Taos was next on our list of things to do while visiting this area, and we headed out in excitement to see this town known for its arts community and ski slopes. However, in these parts, it is no small decision on how to get there as you are faced with taking either the High Road or the Low. The High Road promises views of badlands, forests, mountains and villages and the Low winds through the gorge cut by the Rio Grande River. We, being the consummate tourists, decided to do both – the High Road to Taos and the Low Road back to Santa Fe!
These roads are approximately a 120 mile loop but at 2 lanes that are winding in many parts with speed limits of 25mph in the many small communities that dot this path they are not the choice to take if you are in a hurry. In our case, this trip to Taos was as much about the journey as the destination and took us the entire day.

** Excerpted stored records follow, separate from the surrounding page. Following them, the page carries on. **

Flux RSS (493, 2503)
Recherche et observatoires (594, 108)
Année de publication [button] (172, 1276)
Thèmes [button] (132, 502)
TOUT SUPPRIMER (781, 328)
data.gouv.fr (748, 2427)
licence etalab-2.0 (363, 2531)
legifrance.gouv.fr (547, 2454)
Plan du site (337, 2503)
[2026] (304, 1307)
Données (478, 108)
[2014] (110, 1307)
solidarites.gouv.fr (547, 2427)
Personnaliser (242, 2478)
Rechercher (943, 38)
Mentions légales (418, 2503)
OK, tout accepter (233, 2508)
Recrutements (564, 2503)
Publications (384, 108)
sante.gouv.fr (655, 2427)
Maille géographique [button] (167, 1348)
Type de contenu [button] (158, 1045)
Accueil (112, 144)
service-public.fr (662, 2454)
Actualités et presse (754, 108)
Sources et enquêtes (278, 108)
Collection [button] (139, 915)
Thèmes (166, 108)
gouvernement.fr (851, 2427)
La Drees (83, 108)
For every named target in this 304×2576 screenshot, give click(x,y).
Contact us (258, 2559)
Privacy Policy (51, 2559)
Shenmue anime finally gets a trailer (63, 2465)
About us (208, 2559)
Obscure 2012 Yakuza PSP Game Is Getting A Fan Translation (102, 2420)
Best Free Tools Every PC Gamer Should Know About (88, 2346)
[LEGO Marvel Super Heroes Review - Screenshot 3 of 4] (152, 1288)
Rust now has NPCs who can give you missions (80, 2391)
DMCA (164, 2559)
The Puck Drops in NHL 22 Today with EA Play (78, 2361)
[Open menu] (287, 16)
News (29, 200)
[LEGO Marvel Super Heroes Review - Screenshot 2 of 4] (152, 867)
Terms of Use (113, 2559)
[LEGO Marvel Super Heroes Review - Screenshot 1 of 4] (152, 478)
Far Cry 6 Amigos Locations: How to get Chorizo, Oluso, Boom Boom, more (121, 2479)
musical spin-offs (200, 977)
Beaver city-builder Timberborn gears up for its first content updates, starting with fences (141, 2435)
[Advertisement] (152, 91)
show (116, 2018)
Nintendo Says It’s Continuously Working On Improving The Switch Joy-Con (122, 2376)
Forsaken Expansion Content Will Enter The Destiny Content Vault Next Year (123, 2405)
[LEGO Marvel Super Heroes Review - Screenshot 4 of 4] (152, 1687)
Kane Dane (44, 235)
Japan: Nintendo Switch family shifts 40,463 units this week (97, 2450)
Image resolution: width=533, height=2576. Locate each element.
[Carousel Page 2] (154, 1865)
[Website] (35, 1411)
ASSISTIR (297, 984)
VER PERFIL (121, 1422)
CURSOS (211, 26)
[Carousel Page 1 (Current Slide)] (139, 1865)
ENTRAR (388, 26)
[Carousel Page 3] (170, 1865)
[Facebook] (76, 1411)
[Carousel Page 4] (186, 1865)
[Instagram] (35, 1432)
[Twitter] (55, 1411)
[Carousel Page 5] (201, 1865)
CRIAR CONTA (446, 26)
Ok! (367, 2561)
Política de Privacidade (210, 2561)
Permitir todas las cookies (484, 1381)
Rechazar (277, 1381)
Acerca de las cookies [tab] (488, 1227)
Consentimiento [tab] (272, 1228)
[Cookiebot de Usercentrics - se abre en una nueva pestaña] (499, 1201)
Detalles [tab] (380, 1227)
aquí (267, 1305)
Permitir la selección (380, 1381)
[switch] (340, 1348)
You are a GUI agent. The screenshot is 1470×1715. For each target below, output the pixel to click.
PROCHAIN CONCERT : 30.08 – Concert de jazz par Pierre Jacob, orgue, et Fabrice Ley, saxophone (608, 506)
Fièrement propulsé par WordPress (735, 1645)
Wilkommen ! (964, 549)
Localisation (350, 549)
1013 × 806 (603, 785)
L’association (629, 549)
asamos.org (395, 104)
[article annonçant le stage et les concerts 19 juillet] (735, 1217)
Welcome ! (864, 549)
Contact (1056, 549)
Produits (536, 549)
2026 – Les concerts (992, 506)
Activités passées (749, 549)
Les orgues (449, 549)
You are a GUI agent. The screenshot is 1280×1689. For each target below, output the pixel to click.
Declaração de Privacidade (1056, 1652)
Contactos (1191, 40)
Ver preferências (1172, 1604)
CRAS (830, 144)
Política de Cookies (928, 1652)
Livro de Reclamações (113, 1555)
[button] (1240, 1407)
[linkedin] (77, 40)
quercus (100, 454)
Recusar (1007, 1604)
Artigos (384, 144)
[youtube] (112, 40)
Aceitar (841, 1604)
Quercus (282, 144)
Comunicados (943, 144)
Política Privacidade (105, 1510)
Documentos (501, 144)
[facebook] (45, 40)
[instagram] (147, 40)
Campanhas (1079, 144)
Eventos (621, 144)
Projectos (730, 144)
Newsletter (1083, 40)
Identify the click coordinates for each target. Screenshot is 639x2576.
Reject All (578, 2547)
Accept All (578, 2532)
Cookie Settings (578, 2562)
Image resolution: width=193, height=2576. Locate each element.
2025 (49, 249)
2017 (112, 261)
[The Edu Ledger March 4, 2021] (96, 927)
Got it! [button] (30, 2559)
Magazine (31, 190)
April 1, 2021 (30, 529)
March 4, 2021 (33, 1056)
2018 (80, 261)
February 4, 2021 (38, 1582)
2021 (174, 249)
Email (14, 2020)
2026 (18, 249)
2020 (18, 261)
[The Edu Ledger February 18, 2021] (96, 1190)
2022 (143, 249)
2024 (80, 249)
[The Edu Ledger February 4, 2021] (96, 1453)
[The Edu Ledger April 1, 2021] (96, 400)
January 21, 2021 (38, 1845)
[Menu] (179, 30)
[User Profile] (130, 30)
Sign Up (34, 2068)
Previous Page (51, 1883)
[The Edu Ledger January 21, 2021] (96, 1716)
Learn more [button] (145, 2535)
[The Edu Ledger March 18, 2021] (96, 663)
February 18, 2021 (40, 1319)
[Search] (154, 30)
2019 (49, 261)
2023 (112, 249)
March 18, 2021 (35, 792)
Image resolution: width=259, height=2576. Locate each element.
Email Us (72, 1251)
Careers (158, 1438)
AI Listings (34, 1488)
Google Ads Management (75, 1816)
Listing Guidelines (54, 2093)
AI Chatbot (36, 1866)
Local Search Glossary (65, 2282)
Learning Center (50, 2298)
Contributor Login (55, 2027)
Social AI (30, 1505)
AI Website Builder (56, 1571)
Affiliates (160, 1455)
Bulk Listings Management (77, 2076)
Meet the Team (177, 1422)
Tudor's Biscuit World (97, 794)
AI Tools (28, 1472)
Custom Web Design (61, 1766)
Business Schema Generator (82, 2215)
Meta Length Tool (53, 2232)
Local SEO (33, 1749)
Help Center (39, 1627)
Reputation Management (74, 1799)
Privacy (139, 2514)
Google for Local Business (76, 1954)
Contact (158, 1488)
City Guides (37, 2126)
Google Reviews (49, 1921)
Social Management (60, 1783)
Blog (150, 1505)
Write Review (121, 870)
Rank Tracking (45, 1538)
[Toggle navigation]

Both roads delivered as promised. The High Road begins with views of a landscape not unlike the Badlands. Climb a bit higher and you find yourself in a pine forest, a bit higher and you see mountains in the distance dotted with snow. It was striking at how quickly the scenery changed before us. Towns along the way are punctuated with adobe homes and Spanish names. Between the actual drive and stopping for pictures it took us a little over 2 hours to arrive in Taos.
Since it was close to lunch time, we found a small restaurant off of the square and enjoyed a meal of Southwestern fare. Chili rellenos for Art and tacos (it was Tuesday, after all) for Caryn and I. Not as good as the meal we had the day before in Albuquerque it was still tasty and we are enjoying sampling this cuisine daily. After lunch, we moseyed about the shops looking for the perfect turquoise jewelry for Caryn. No success in this town but tomorrow we hit Santa Fe!
Leaving Taos we chose a route that would take us over the Rio Grande River Gorge Bridge before hitting the Low Road (this required planning a route back to the Low Road on county roads, which I will go into later). The bridge is 565 feet above the Rio Grande and according to Wikipedia is the 7th highest bridge in the United States. Driving through the flatness of the high desert, you really don’t notice the gorge until you are over it – I imagine many a stampeding buffalo must have met an untimely death back-in-the-day coming upon this hole in the earth! There is a rest area on the south side that allows you to get out and walk back over the bridge you just crossed in the car. It’s quite a view and a long way down.
Once satisfied we had captured the experience we headed out toward those aforementioned county roads that would lead us to the Low Road. Driving along on a two lane, straight, flat road we felt like the only people on earth – talk about wide open spaces! After about 5 miles the road suddenly became gravel. Coming to an abrupt halt, we sat in the car debating what to do. The only viable options were to return back to Taos and pick up the Low Road from there (now 20 miles out of our way) or take the road in front of us. Just when we were about to get out and walk down the gravel a bit to see what conditions we were dealing with, a car coming up the gravel road passed us. Flagging them down, we got the scoop that it was a manageable route…no, problem. Well, that was enough for us and off we began down the gravel road. Let me just say, that I was glad that I was driving. Not because Art or Caryn are bad drivers, but because as soon as we turned the first curve on this “manageable” gravel road we saw that it hugged the rim of the gorge we had just been gaping at a few minutes before. Control freak that I am, I would have been panicked if not behind the wheel! I guess we had to get to the Low Road from the High Road somehow, but I didn’t venture on such a dramatic fashion! Fortunately, the road was wide so I could drive down the middle of it and it was only 2 miles long before connecting to a paved road closer to lower ground. For your amusement, I’ve included a short video clip of the hairpin curve at the beginning of this road – you can’t see the gorge but, trust me, it was there! I’ve also dubbed over my voice of panic with pleasant music to make it sound like it was so much fun!
Once on the Low Road which follows the Rio Grande, we stopped for a few pictures and to dip our toes in the water. Despite the “detour” the Low Road is a quicker option than the High and we were back to the campground within 1 ½ hours including our stop at the bridge.
All-in-all, another day of adventure as we make it even closer to the Grand One!